## ACTIVITY
From the material below, list every line containing "magnifier".

## RECORDS FOR THIS EXERCISE
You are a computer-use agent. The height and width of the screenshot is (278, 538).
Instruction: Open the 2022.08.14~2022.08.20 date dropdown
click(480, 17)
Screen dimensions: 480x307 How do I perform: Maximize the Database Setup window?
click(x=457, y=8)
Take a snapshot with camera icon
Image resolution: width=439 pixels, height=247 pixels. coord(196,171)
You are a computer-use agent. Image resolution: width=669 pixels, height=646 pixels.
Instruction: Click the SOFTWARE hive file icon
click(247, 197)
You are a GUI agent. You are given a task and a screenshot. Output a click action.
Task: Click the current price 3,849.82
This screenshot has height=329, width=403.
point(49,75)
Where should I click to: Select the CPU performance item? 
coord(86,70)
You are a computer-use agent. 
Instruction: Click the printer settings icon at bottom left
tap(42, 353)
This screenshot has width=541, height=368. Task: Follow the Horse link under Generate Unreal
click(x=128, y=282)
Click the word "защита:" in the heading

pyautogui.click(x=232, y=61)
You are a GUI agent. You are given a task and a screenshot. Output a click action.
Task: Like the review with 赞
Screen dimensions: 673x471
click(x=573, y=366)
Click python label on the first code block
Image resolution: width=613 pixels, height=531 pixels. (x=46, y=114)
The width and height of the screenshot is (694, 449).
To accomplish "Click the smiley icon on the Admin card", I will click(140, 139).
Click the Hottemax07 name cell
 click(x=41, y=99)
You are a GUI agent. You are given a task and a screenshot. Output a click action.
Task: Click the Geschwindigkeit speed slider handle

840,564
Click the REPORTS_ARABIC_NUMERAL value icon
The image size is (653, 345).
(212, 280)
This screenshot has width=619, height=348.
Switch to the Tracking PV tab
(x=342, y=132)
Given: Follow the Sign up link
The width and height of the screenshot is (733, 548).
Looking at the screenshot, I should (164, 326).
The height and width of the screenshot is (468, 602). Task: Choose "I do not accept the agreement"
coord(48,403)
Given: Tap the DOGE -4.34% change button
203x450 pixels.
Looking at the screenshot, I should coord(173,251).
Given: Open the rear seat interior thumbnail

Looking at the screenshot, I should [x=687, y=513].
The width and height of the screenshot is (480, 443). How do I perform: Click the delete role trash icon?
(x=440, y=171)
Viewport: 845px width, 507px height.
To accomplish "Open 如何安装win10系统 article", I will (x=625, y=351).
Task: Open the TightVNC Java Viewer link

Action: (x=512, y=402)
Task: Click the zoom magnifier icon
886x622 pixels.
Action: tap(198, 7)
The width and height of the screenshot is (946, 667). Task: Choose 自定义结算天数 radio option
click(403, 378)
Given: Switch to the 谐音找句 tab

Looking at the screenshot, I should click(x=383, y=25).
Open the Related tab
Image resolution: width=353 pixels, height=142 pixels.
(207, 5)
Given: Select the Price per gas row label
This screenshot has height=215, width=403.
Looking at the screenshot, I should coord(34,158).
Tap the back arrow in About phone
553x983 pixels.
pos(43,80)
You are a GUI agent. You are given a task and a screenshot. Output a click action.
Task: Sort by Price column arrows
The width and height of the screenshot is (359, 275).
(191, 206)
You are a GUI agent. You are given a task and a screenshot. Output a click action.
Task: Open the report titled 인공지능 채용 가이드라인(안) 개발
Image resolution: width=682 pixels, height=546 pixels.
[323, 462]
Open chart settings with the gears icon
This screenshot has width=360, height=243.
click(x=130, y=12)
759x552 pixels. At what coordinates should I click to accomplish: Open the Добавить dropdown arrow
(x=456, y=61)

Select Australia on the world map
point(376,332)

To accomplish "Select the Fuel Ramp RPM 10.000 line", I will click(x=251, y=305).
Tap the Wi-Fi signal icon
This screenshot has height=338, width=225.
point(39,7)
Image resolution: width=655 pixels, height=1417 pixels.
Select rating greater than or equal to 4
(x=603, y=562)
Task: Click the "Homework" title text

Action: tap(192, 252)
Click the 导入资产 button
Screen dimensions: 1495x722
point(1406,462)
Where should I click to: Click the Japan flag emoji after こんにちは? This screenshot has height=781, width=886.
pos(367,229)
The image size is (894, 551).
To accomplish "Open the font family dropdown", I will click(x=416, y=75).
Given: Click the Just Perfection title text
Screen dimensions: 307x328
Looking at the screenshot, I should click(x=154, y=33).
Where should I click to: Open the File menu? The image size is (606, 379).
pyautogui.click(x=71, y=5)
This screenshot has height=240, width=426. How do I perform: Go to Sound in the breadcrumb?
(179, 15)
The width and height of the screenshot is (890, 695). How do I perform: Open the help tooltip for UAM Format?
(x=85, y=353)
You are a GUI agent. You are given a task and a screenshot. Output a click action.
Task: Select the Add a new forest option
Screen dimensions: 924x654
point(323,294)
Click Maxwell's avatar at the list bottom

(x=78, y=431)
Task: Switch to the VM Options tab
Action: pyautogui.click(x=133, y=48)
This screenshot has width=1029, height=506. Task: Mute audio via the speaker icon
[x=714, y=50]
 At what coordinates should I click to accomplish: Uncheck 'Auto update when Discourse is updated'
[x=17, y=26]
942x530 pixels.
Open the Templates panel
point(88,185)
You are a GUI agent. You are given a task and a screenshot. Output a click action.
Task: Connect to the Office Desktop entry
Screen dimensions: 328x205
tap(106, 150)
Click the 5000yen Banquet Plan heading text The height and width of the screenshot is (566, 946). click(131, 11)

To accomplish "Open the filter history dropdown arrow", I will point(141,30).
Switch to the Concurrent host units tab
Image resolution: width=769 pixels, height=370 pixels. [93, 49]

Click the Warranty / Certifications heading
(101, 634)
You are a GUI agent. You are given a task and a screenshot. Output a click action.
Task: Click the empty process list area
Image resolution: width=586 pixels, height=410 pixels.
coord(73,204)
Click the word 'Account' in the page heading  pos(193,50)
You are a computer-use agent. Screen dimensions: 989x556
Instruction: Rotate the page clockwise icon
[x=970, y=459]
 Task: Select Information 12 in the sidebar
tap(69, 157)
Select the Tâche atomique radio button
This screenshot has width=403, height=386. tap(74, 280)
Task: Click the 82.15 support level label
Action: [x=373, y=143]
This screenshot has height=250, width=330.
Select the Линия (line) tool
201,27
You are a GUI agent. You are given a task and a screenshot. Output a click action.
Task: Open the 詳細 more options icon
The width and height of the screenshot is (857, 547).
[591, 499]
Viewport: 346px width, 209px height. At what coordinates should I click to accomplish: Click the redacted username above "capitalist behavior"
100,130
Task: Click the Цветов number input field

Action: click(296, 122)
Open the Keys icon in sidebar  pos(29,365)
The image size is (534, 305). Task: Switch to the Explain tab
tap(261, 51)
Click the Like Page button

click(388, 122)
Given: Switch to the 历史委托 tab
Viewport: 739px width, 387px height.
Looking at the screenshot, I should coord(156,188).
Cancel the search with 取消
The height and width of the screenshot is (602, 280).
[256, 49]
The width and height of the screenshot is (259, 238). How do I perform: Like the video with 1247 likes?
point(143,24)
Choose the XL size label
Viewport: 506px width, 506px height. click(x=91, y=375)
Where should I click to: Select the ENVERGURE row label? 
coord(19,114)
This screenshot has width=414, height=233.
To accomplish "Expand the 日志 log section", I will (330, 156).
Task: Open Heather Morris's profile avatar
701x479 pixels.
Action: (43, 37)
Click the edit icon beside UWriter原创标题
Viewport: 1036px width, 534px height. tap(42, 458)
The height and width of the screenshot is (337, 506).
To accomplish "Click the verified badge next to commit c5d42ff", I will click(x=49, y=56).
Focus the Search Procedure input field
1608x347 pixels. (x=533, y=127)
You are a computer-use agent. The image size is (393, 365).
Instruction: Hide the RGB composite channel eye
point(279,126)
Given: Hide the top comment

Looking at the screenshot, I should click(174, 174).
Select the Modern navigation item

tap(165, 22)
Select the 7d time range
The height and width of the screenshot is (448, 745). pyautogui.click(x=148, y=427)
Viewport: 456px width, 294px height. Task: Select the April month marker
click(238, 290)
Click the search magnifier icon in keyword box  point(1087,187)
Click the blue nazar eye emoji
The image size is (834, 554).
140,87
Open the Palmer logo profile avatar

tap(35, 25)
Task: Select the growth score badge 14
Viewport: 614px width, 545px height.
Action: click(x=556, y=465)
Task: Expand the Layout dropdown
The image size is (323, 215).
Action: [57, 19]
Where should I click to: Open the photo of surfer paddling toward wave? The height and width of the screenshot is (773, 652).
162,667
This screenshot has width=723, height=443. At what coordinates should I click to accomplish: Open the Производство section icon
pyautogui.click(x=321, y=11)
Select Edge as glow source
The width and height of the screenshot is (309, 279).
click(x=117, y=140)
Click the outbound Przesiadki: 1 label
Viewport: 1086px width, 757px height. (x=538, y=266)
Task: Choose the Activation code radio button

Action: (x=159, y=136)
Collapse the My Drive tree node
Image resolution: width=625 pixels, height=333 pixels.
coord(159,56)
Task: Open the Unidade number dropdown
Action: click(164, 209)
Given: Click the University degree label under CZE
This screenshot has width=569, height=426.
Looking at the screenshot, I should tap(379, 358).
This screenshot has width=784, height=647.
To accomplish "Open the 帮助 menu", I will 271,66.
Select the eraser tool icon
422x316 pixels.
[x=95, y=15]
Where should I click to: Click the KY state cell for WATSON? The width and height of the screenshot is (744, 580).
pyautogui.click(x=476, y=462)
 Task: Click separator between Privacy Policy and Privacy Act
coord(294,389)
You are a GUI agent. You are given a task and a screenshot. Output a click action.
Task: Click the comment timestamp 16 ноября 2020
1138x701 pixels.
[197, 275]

## EXERCISE OUTPUT
Task: Click the zoom magnifier icon
Click the search magnifier icon in keyword box  point(1087,187)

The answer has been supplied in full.